The beta review period is a good opportunity to add support for the new
Unicode 5.2.0 characters in internal versions of software, so that software can
be tested to verify that the new characters and property assignments don't cause
problems when upgraded to Version 5.2.0 of Unicode.
Notable Issues for Beta Testers
All Unicode Standard Annexes are being modified in
Unicode 5.2.0, and often in coordination with changes in properties. To see the
current proposed updates to the particular UAXes, see
Proposed Updates for Standard Annexes.
Particular issues in the UAXes are also the focus of specific
Public Review Issues.
Each proposed change in a UAX is highlighted, so that you can focus
your review on those sections if you have limited time. The changes
are also listed in each Modifications section (linked from the table
of contents), so you can check on those areas that might be of most
interest. Some links between beta documents and the proposed
updates for UAXes will not work correctly during the
beta review period. This is a known problem which does
not need to be reported, as such links are links to
the eventual final names or revision numbers for the
released versions.
The documentation for the UCD has been consolidated into the
Proposed
Update for UAX #44. Please review this carefully; there have
been extensive changes involved in this consolidation.
Please check the following carefully:
- There is a new BidiTest file with test cases for
assessing conformance to the Unicode Bidirectional Algorithm. The format
and data need careful review.
- There are three new characters in the newly-encoded Kaithi script that
will require changes in implementations which make hard-coded assumptions
about composition during normalization. Most new characters added to
the standard with decompositions cannot be generated by the operations
toNFC() or toNFKC(), but these three can. Implementers should check their
code carefully to ensure that it handles these three characters correctly.
- U+1109A KAITHI LETTER DDDHA
- U+1109C KAITHI LETTER RHA
- U+110AB KAITHI LETTER VA
- Any hard-coded range assumptions about Unified CJK Ideographs in
implementations may need fixing, because the end range for those has changed
from U+9FC3 to U+9FCB in this version.
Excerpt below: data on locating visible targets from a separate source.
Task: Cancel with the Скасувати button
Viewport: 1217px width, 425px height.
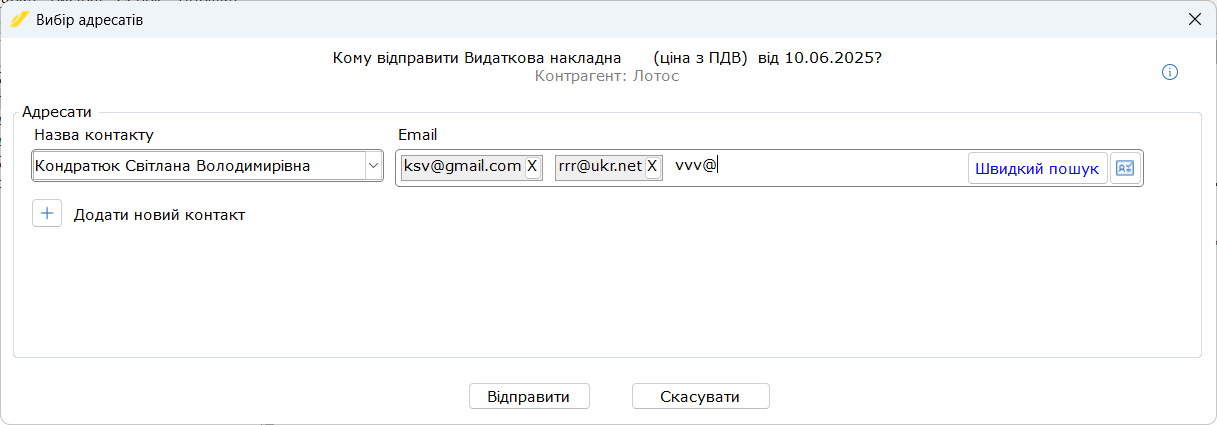Action: (700, 397)
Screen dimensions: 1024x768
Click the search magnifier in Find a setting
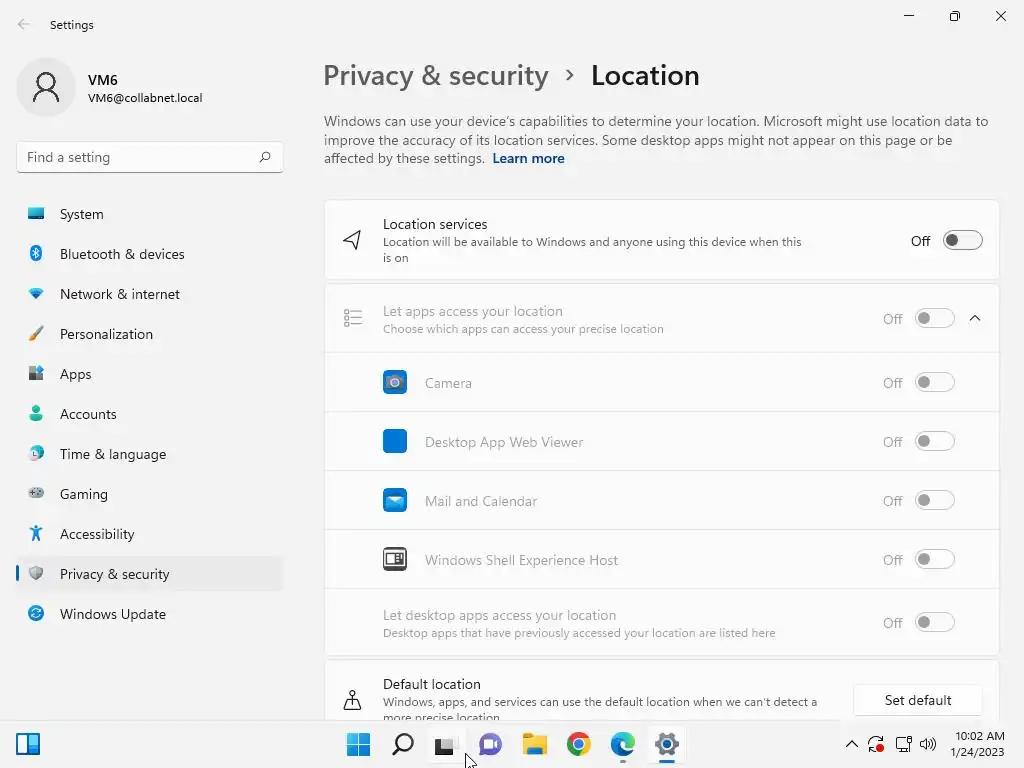265,157
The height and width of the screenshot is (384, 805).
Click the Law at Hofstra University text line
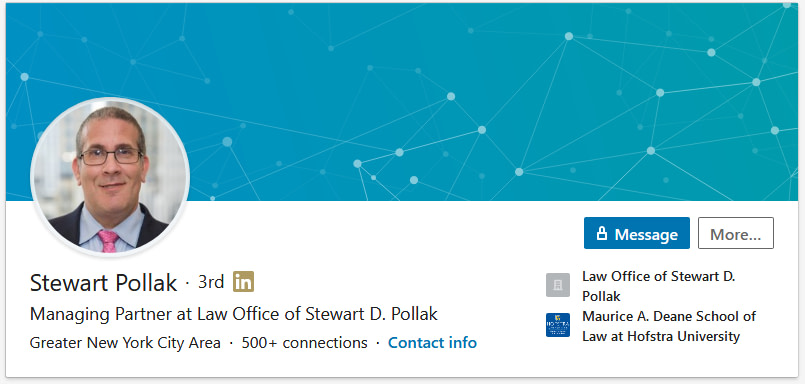tap(661, 336)
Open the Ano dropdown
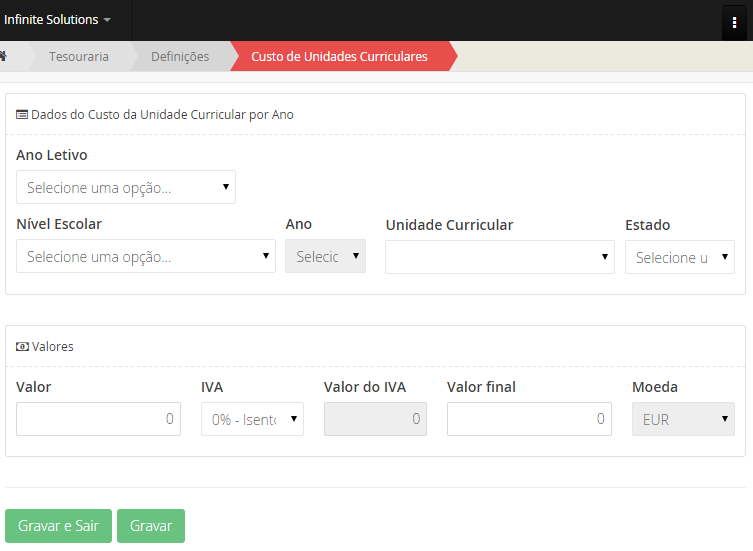 (x=325, y=256)
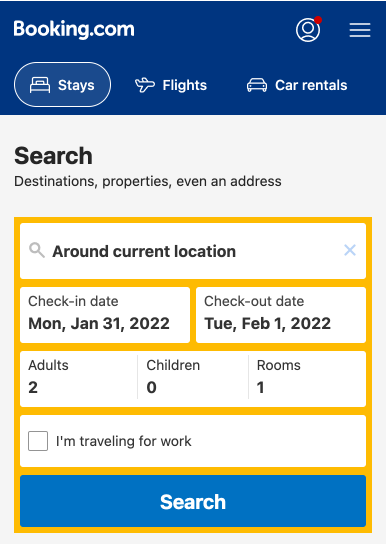
Task: Open the Check-in date picker
Action: click(105, 315)
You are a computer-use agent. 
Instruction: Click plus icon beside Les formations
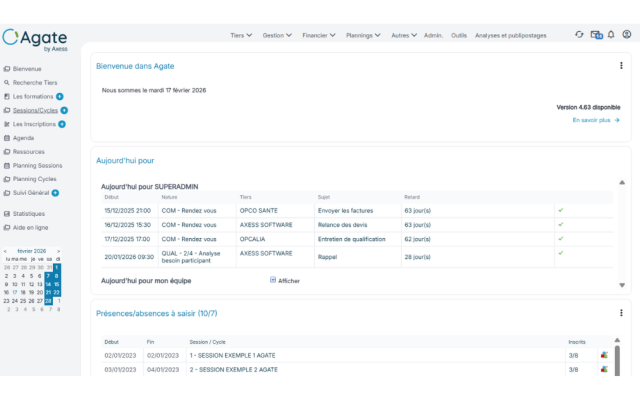point(60,96)
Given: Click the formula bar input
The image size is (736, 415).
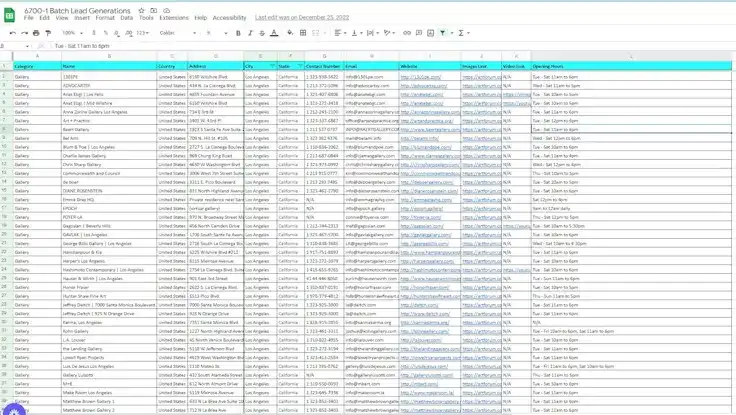Looking at the screenshot, I should [x=300, y=46].
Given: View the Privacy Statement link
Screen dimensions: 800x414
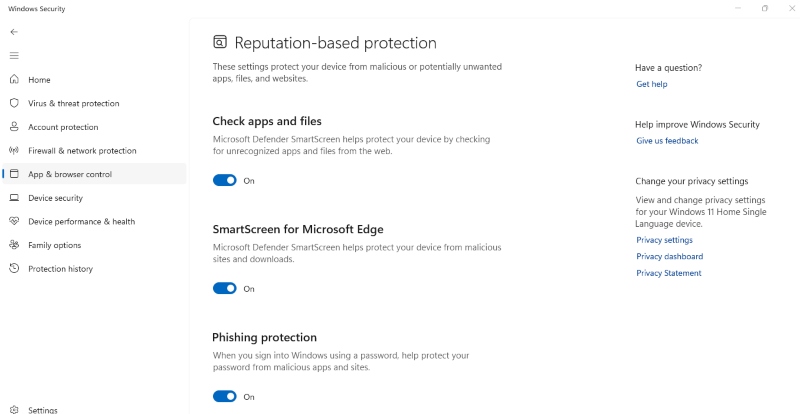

There is also an entirely new block of
CJK Unified Ideographs: CJK Unified Ideographs Extension C (U+2A700..U+2B73F),
with characters encoded in the range U+2A700 to U+2B734.
- There is now an assigned Hangul jamo character at U+11A7. This may interfere with some
implementations' boundary testing for Hangul decomposition.
- There are new case-related properties in DerivedCoreProperties.txt and
DerivedNormalizationProps.txt that should be reviewed carefully. The new case-related
derived properties are NFKC_Casefold, Case_Ignorable, Cased, Changes_When_Lowercased,
Changes_When_Uppercased, Changes_When_Titlecased, Changes_When_Casemapped,
Changes_When_Casefolded, and Changes_When_NFKC_Casefolded.
- New uppercase parenthesized symbols have been added. Unlike the circled letter symbols,
there are no uppercase/lowercase relationships for these new characters, to
match the existing treatment of the lowercase parenthesized letter symbols.
- Contributory is considered to be a distinct status for a
Unicode character property. Contributory properties are neither normative
nor informative. This distinct status is marked in the property
table.
- Two new joining groups, FARSI YEH and NYA, were added.
- There is a new file, CJKRadicals.txt . Unlike
other files, the first field is not a code point number.
- The Unihan.txt file in Unihan.zip is split into 8 separate files within the zip file, organized by category.
See the Proposed Update for UAX #38 for details.